# Help me identify this. Taking over EVERYTHING!



## bmninada (Aug 13, 2020)

Hi,
My lawn was in extreme bad shape and almost whole of this year tended to it and finally have reasonable grass growing but with few bald or semi-bald spots. 
I am in Central NJ. Around mid-July this started up and now my lawn is full of it here and there and taking over more and more.
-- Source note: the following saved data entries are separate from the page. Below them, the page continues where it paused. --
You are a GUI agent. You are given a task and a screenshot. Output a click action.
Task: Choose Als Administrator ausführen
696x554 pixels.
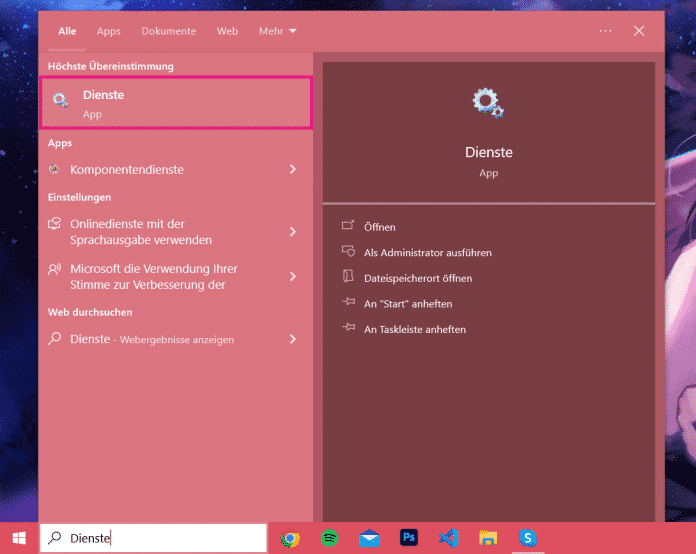tap(427, 253)
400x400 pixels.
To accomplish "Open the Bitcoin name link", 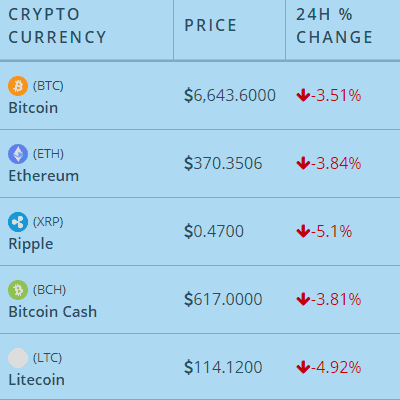I will pyautogui.click(x=33, y=108).
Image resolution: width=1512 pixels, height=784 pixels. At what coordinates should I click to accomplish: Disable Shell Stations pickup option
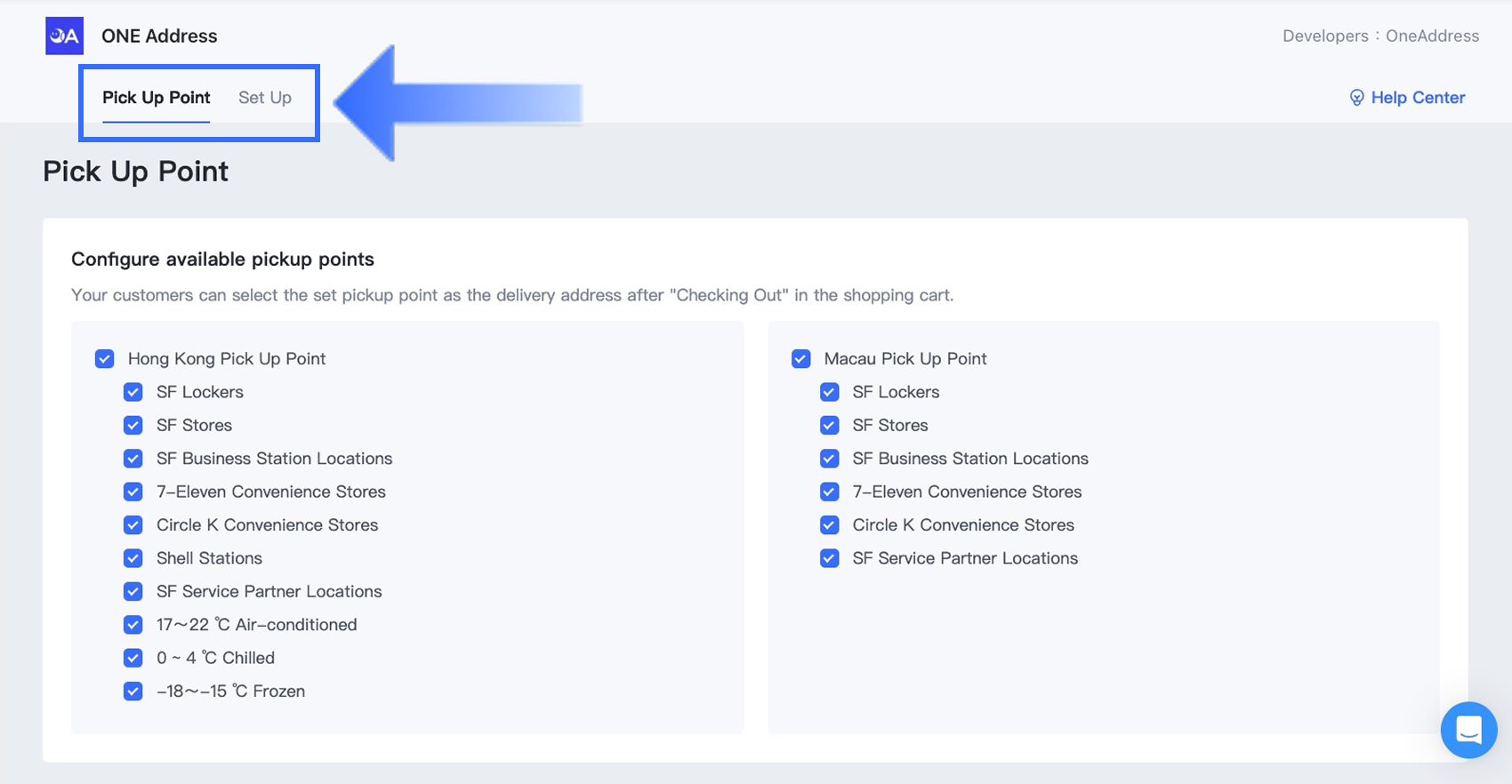133,558
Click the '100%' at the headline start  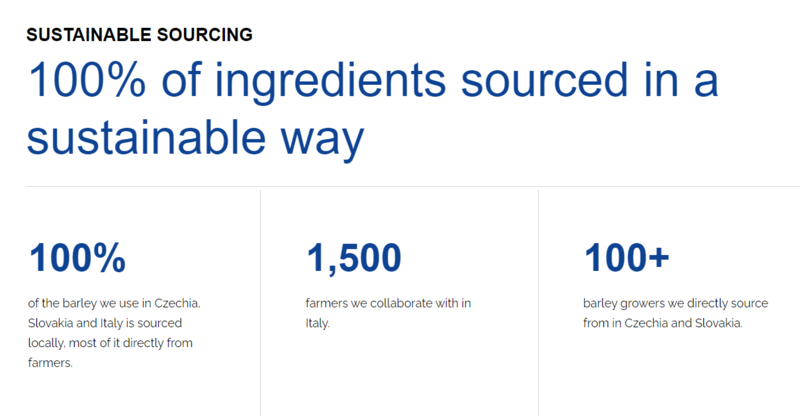pyautogui.click(x=87, y=80)
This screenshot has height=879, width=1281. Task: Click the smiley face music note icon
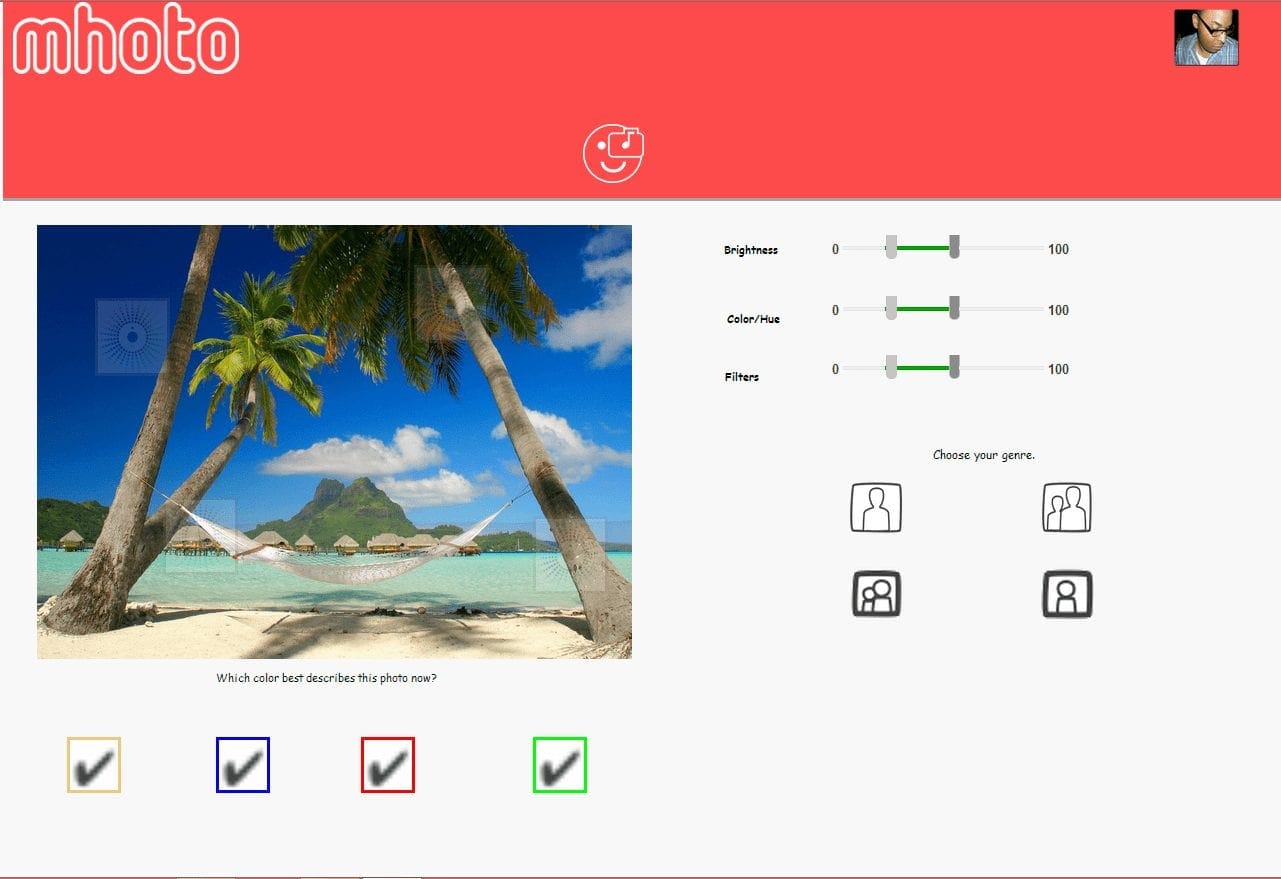tap(613, 153)
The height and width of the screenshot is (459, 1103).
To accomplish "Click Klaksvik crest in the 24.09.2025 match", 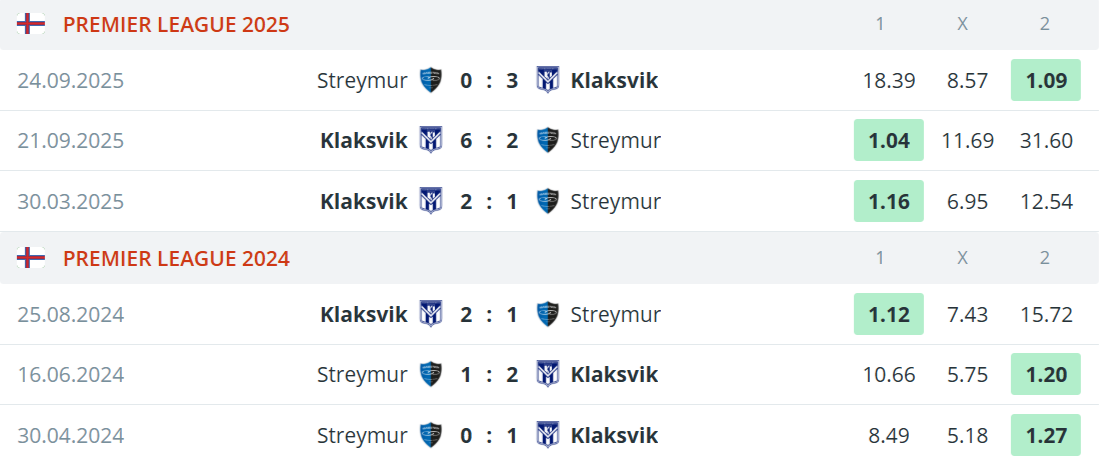I will tap(547, 80).
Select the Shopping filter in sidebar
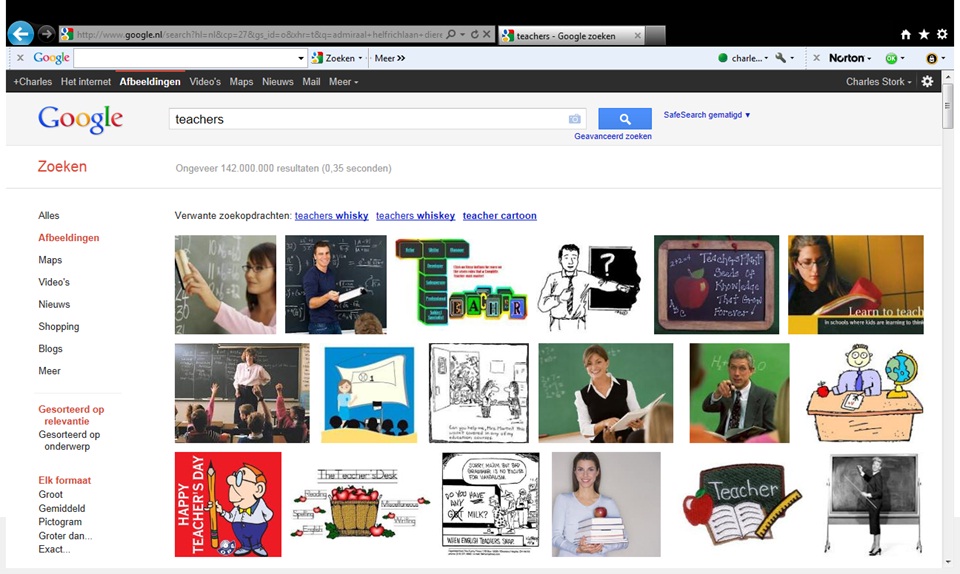This screenshot has height=574, width=960. (59, 326)
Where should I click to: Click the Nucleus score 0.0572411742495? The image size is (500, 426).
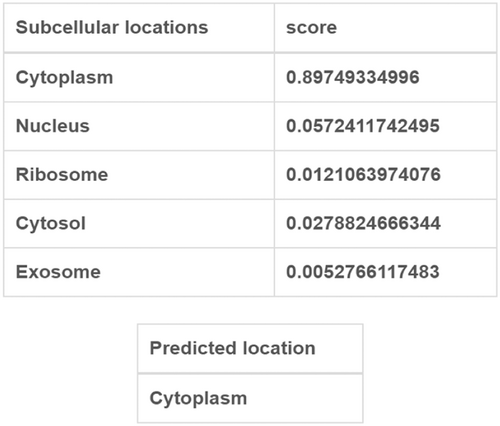point(363,126)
What is this and how best to handle it please? These are the TWO types appearing all over with the taller one only around the edges.


----------



## ionicatoms (Mar 8, 2020)

I'm thinking large (hairy) crabgrass.


----------



## bmninada (Aug 13, 2020)

Hi - is it really? I'd like to know definitely. I want to get rid of it now, while in August so that I can aerate and over seed in Fall. My landscaper left a huge 1 G bottle of Crossbow32 accidentally and I think it'll work. I read thru the dilution ratio, etc. and it does say not not for home yards, etc. but I don't have any flower bed, vegetable gardens, etc.


----------



## ionicatoms (Mar 8, 2020)

bmninada said:


> Hi - is it really?


I don't know. Hoping someone else chimes in. Pull it up, take a bunch of close up photos.


----------



## Spammage (Apr 30, 2017)

@bmninada I agree, it looks like crabgrass.


----------



## dicko1 (Oct 25, 2019)

Its crabgrass. Crossbow wont touch it.

Buy something with Quinchlorac in it like Weed B Gon Plus Crabgrass. Your best bet is to get some straight Quinchlorac on line. Whatever you do, follow up with a pre-emergent next spring. Since crabgrass is an annual grass you could also skip trying to kill it this year and just put down a pre-emergent next spring.


----------



## ionicatoms (Mar 8, 2020)

I would pull as much as possible now so you can start recovering desirable turf ASAP.


----------



## bmninada (Aug 13, 2020)

Does these help?


----------



## Grass Clippins (Apr 30, 2018)

With a 3,500 square foot lawn you may want to consider spot spraying roundup a little bit at a time.


----------



## Spammage (Apr 30, 2017)

@bmninada I am starting to think that is quackgrass...


----------



## ionicatoms (Mar 8, 2020)

Spammage said:


> @bmninada I am starting to think that is quackgrass...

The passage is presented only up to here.